Bill Clark/CQ Roll Call(WASHINGTON) -- A Republican candidate running for what will be an open Senate seat in Arizona reiterated the call for mental health reforms over new gun laws in the wake of the latest school shooting in Florida.

"I think that we can look at the existing laws that we have on the books and see what's working and what's not but making new gun laws doesn't seem to do much for the criminals or the mentally ill," Kelli Ward, who is one of the Republicans vying to fill Sen. Jeff Flake's seat come November, told ABC News' "Powerhouse Politics" podcast. "It just seeks to make it more difficult for law-abiding gun owners."

Ward calls herself "a proud supporter of the Second Amendment" and says that she is open to considering increasing the age required for gun sales.

"I think upping the age a bit to 21 before you can purchase a firearm is reasonable because I as a parent, if I want to take my children out to the gun range to teach them how to properly handle firearms, I'm more than able to do that but they don't need to be able to go and purchase one themselves perhaps," she said.

Speaking directly about the "heartbreaking" deadly shooting at Marjory Stoneman Douglas High School in Parkland, Fla., Ward said that the system's failure to help the alleged gunman, Nikolas Cruz, before the shooting should prompt mental health reforms.

"We let that kid down. He's been crying out for help basically for his entire life and he's been pushed aside and pushed aside and pushed aside to the point that he created havoc and committed this horrific act and what I think we need to be looking at is the mental health issue, not only in the adult population but also in kids," Ward said.

 "We have to be finding ways to connect people so that they don't feel that utter loneliness and that just the despair that is playing out on this kid's face. You have to also be looking at bullying behavior and finding ways to root that out so that our kids are growing up in a safer, healthier and happier environment so that we don't get to this point again and again and again in this country," she said.

Turning to the impending March 5 deadline that President Donald Trump imposed as decision day for the Deferred Action on Childhood Arrivals program, Ward says that no permanent solution should be agreed upon until multiple facets of border security are addressed.

Ward included the funding of the border wall, the end of the diversity lottery immigration program, the elimination of chain migration, and defunding sanctuary cities as steps that need to come before a permanent DACA solution.

"Once we do that, and only then can we talk about a permanent solution for that population. In the meantime, I'm fine with a temporary solution to allow them to continue to work, to continue to go to school, to live without being in fear, while we secure our border," Ward said.

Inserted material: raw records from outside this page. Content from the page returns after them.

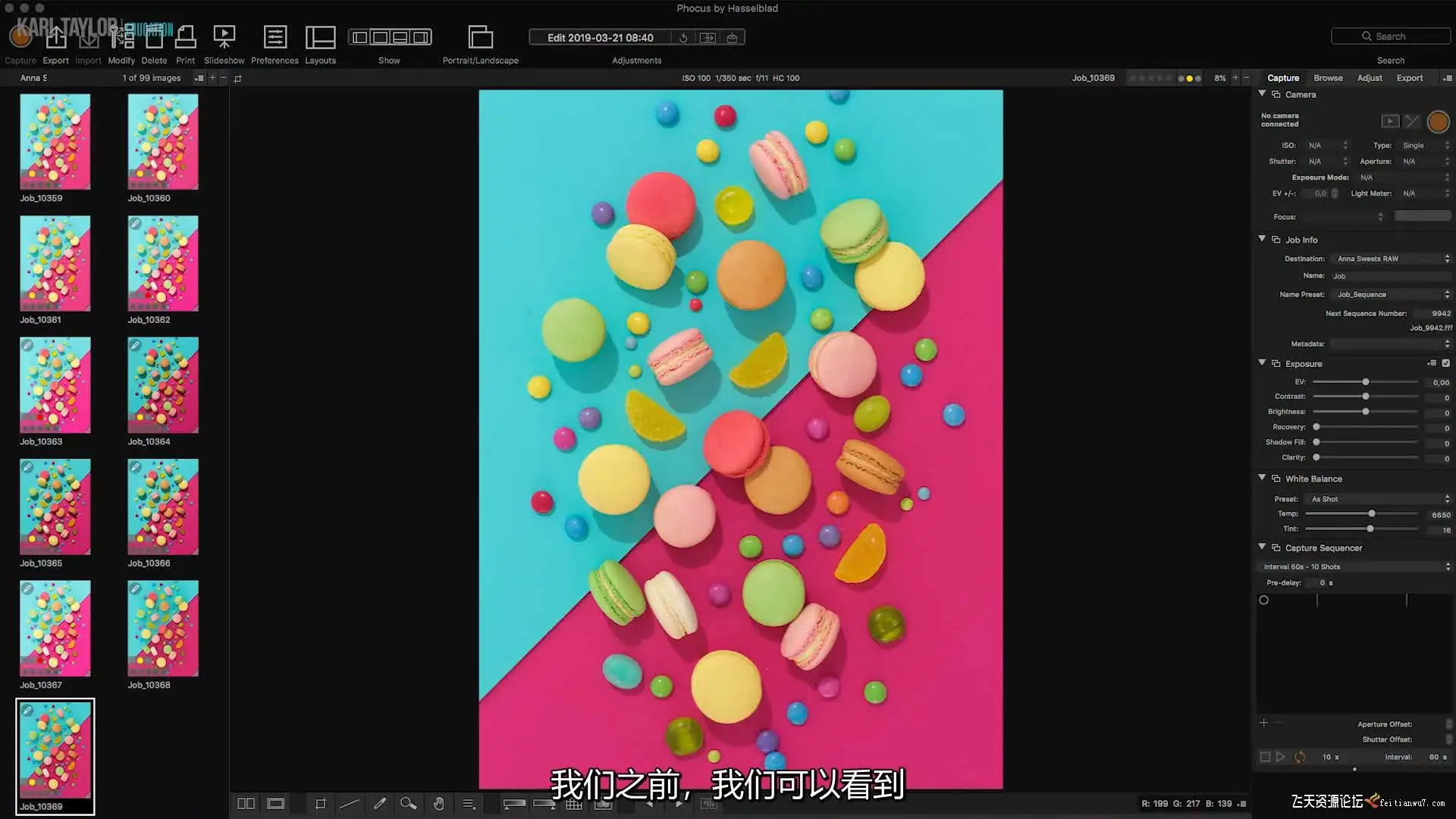Open the Browse tab

1328,78
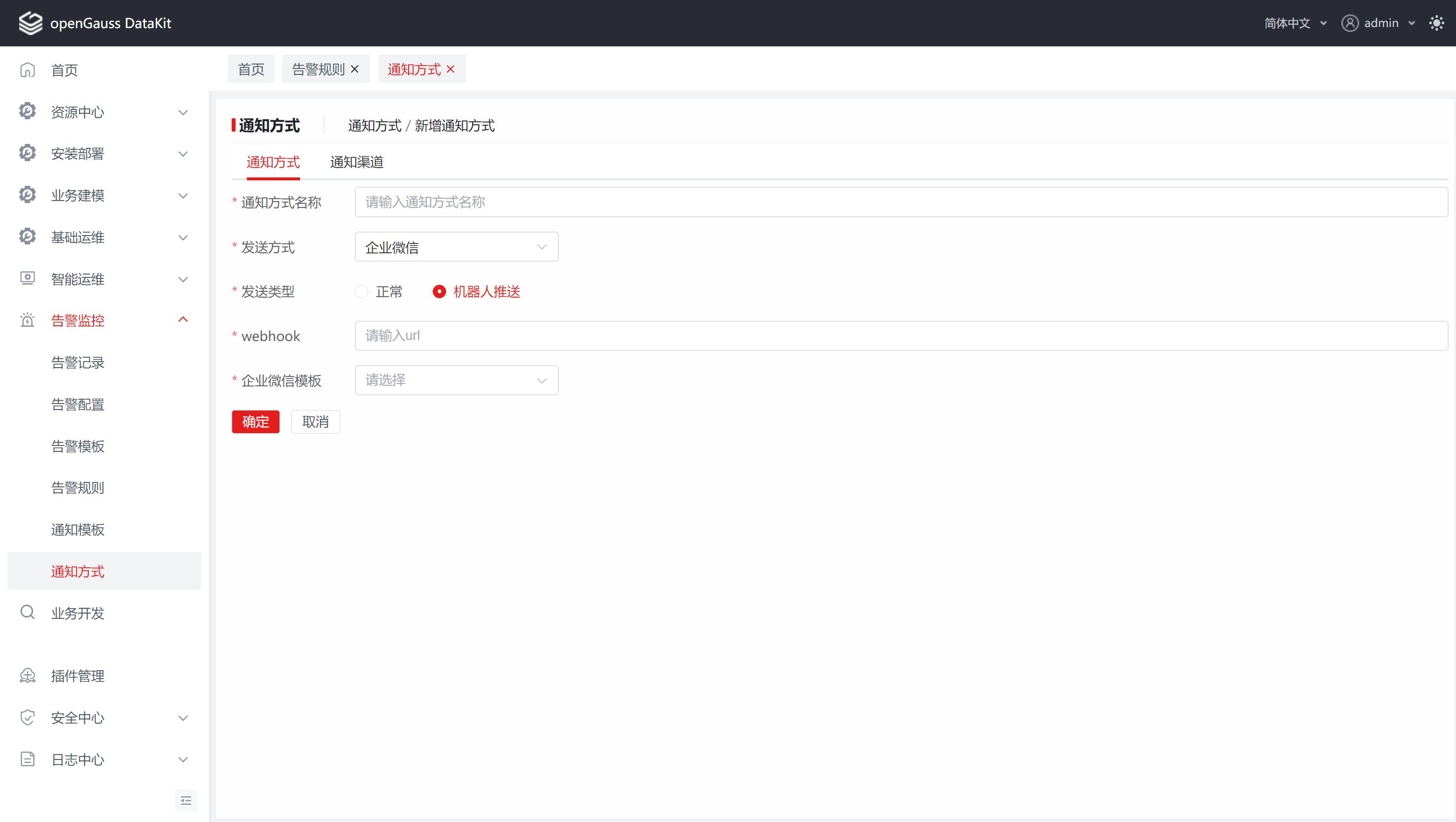
Task: Click the plugin management (插件管理) icon
Action: coord(27,676)
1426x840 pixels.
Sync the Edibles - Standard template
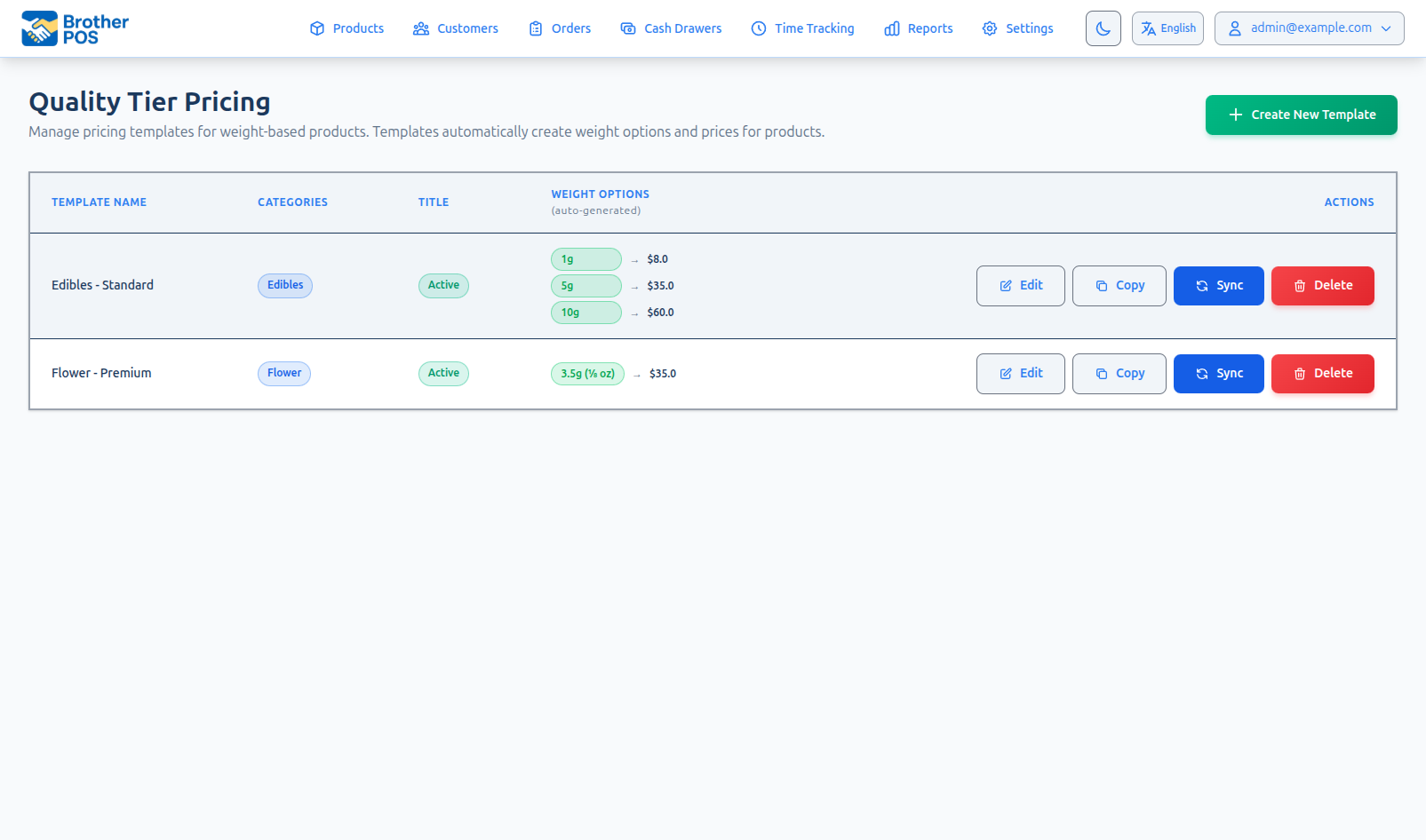coord(1218,285)
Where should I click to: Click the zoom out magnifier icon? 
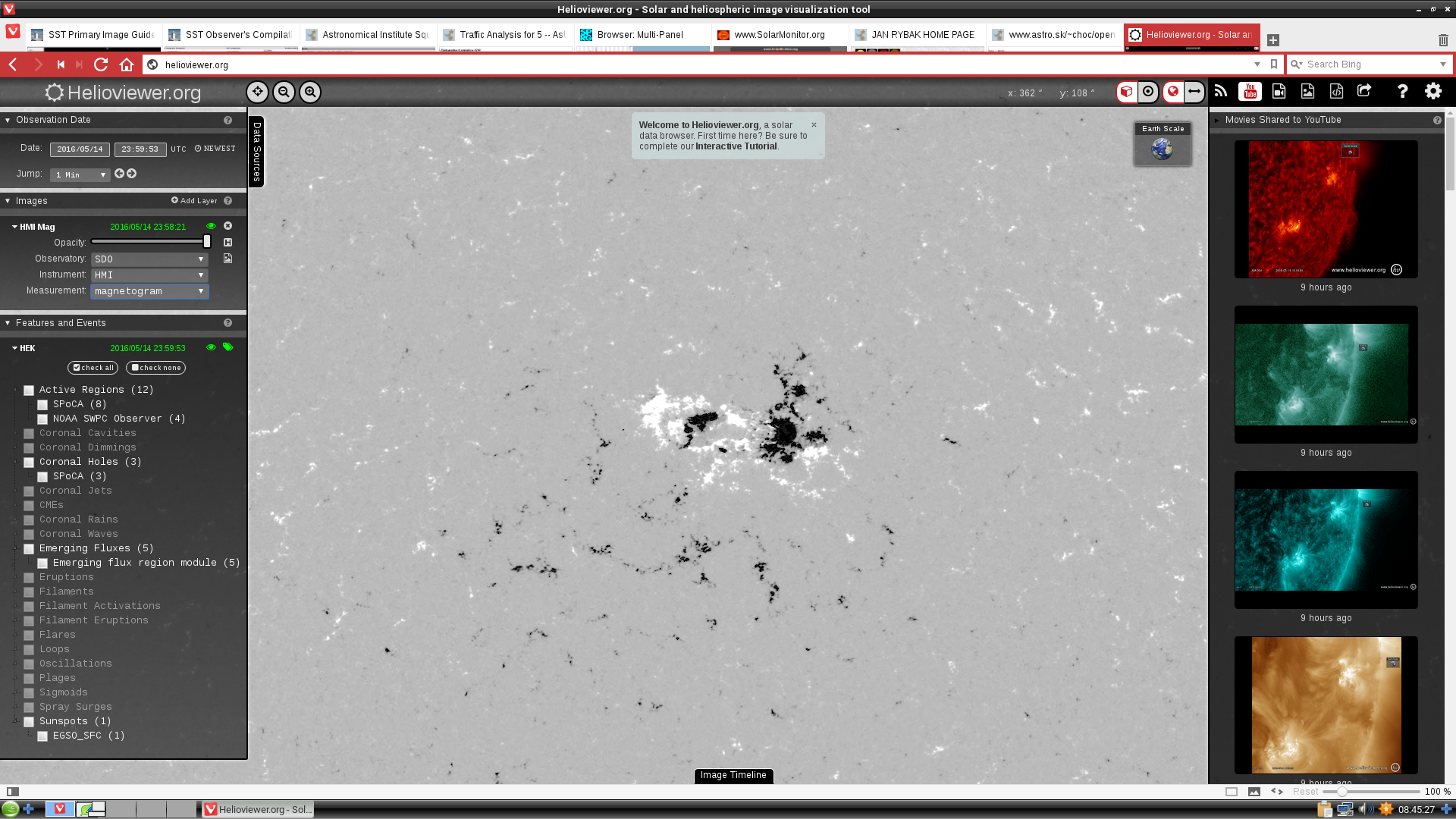(284, 92)
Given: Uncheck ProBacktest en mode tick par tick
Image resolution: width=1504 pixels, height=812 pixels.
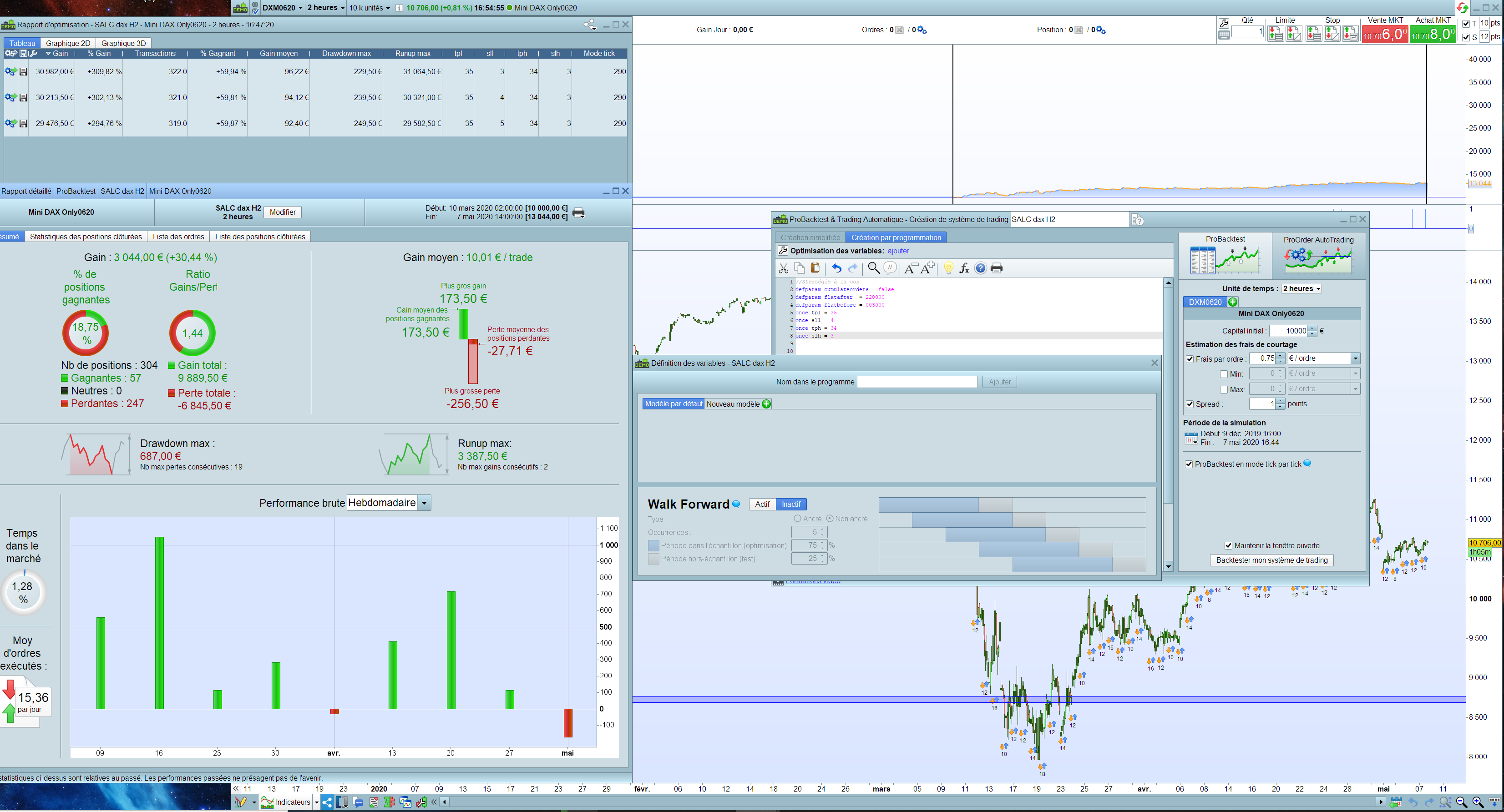Looking at the screenshot, I should [x=1189, y=464].
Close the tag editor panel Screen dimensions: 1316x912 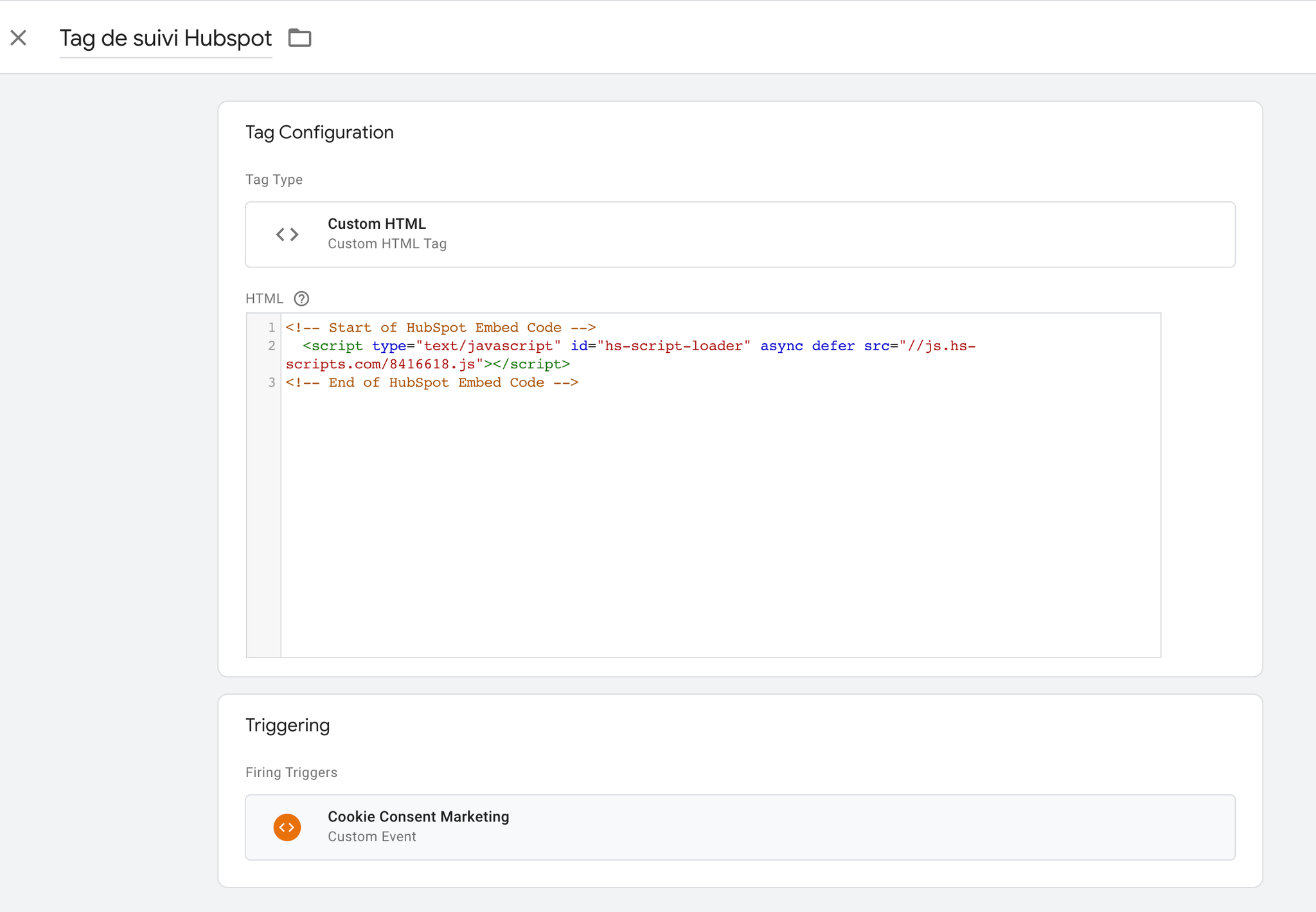19,38
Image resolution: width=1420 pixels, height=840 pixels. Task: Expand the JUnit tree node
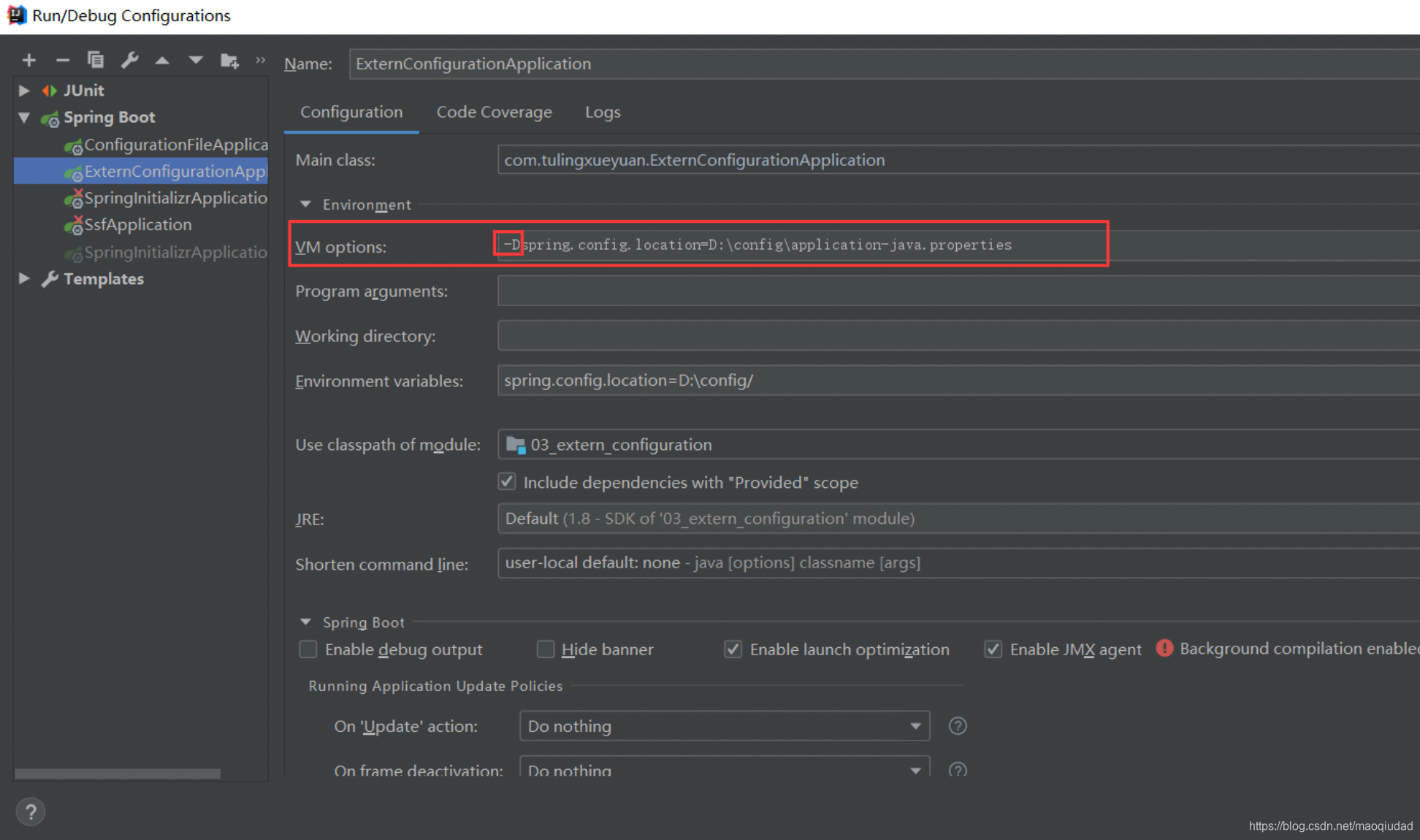(24, 91)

 Ward is in Washington D.C. this week to attend the Conservative Political Action Conference (CPAC), and, when asked, would not directly call Trump a conservative.

"I don't think that President Trump ran as a conservative. He ran as a Republican, he ran as someone who was going to offer something different from what we've had decade after decade after decade, and I've been very happy with what he's delivered," Ward said.

"I think he's done a lot of conservative things. I don't know, you'd have to ask how he describes himself," she said. "I describe myself as a liberty-loving constitutional Republican."